Life is all we have, and we owe it to ourselves to protect life in all its forms. We should protect the unborn, the impoverished, the sick and elderly, and all those who cannot effectively protect their own lives and well-beings. We should be wise and compassionate in doing so and not lose sight of the ultimate goal of a culture of life. So every one of us needs to stop hiding behind inflammatory rhetoric and ineffective and compassionless tactics and focus on the life around us and within us. Don’t let the discussion end with sex and abortion. Life is everywhere and therefore life needs protecting everywhere. Abortion is not the only issue separating us from a true culture of life.

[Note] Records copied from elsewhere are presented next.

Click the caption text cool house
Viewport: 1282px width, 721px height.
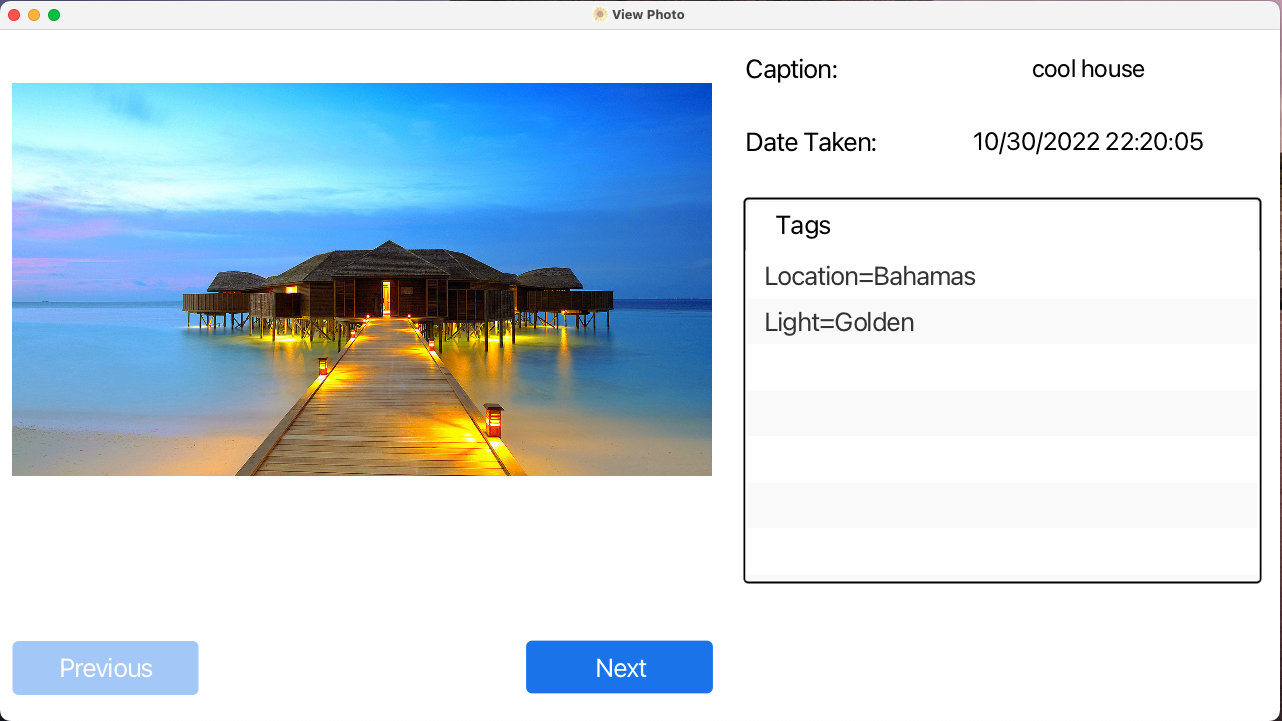pyautogui.click(x=1088, y=69)
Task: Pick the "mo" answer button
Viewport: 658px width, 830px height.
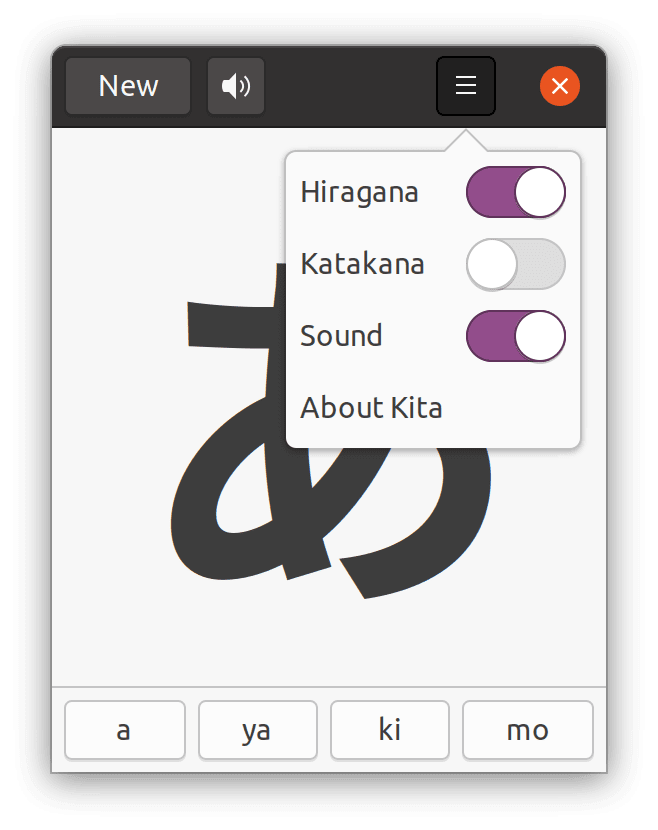Action: coord(527,730)
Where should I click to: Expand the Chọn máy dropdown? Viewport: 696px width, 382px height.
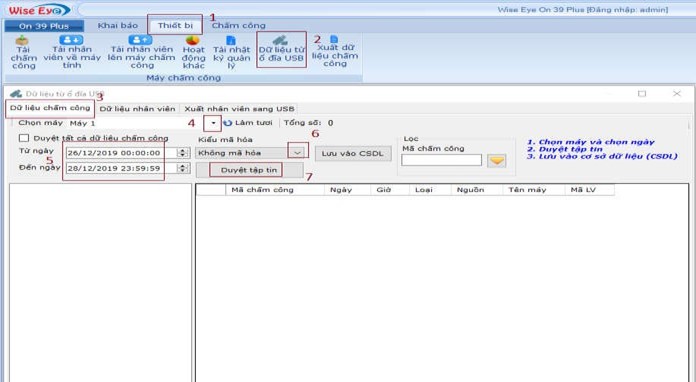click(x=213, y=123)
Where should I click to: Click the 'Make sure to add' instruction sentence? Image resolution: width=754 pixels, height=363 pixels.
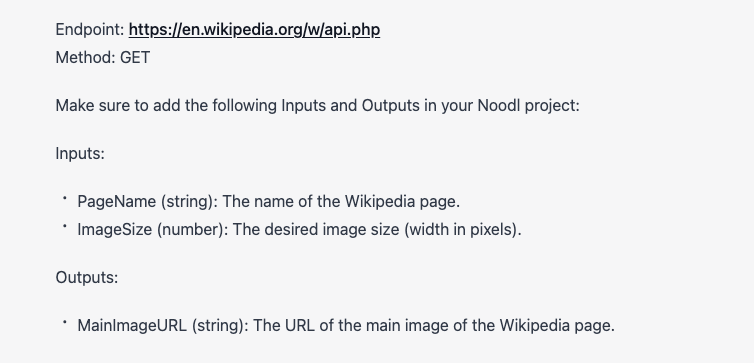click(x=318, y=105)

As long as people suffer and die of hunger and thirst, sit on death row helplessly awaiting execution, and live without the security of vital health services, we are nowhere near a culture of life. But through tireless work and the resolve of the collective human spirit, we can gradually work our way to a world in which life in all its forms is respected and revered. As with all things in life, though, the long and arduous road to this immensely challenging end begins with one simple act: talking about it.